La vicenda processuale

Il giudice d'appello confermava la decisione di primo grado, che aveva ritenuto l'imputato colpevole del reato di violazione di domicilio aggravato per essersi introdotto, dopo averne divelto la porta d'ingresso, nell'abitazione della sua ex compagna, ivi trattenendosi contro la sua espressa volontà, colpendola con schiaffi e pugni al viso.

A quel punto l'imputato ricorreva in Cassazione. Il giudice di secondo grado avrebbe infatti inquadrato erroneamente la sua condotta come violazione di domicilio aggravata, visto che la ex compagna aveva "appena" interrotto la relazione sentimentale intercorsa tra i due. Secondo il ricorrente, infatti egli aveva diritto a entrare e intrattenersi nella casa comune, per il potere di fatto che esercitava sulla cosa, in virtù della convivenza more uxorio.

Viola il domicilio l'ex convivente che vuole rientrare dopo la fine del rapporto

La Cassazione rilevando, come evidenziato dall'imputato, che la corte non aveva tenuto conto della dichiarazione e ammissione da parte della vittima, della precedente convivenza more uxorio

, ha evidenziato come il giudice d'appello sia andato poi oltre, chiarendo che "la tesi non potrebbe comunque essere accolta, posto che la donna aveva già comunicato nel pomeriggio all'imputato (a seguito dell'ennesimo comportamento offensivo dello stesso) di non voler proseguire la relazione con lui, il che comportava necessariamente ed evidentemente il venir meno, a partire da quel momento, di qualsiasi diritto che fino ad allora egli (seguendo la tesi difensiva) aveva potuto vantare sulla base della convivenza con la persona che aveva la titolarità dell'abitazione. [ …] E' del tutto evidente, in altre parole, che il diritto del (...) di entrare in quell'appartamento, proprio in quanto legato al prospettato rapporto di convivenza con la donna, doveva ritenersi cessato nel momento in cui quest'ultima aveva manifestato la volontà di porre fine alla convivenza."

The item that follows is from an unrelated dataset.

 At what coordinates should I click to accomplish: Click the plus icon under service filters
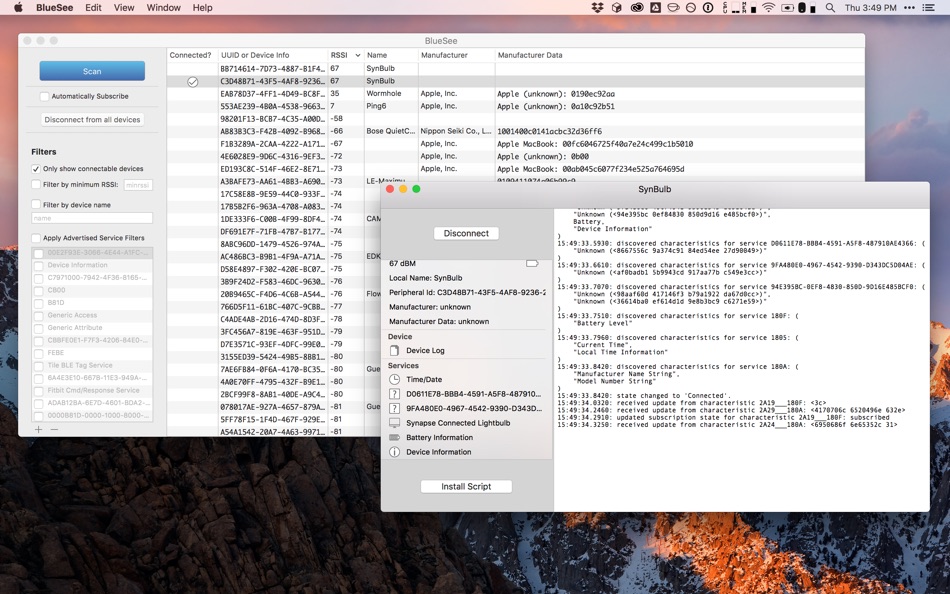coord(38,429)
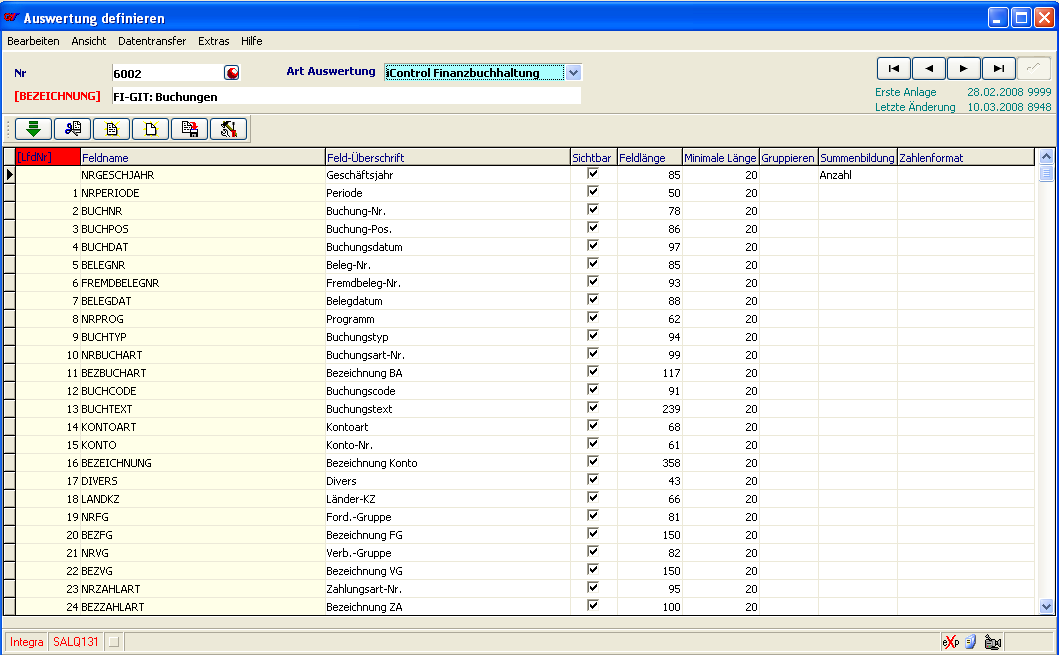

Nel caso di specie infatti la tesi dell'imputato, secondo la quale, in virtù del rapporto di convivenza egli aveva il potere di accedere all'abitazione della ex compagna, perde di significato. Egli infatti dopo essersi allontanato dall'abitazione, senza chiavi, dopo che la donna aveva manifestato la volontà di porre fine alla loro relazione, perdeva la titolarità dello jus proibendi. A quel punto l'unica titolare del diritto di proibire l'ingresso a qualcuno nella sua abitazione, compreso l'ex convivente, era da considerarsi solo la donna. Del resto già precedenti Cassazioni hanno riconosciuto "nella moglie legalmente separata e rimasta nella casa coniugale, l'unica titolare del diritto di escludere anche il marito dal domicilio (Cfr. Cass. Sez. 2, n. 217 del 12/2/1962 - 30/03/1962)."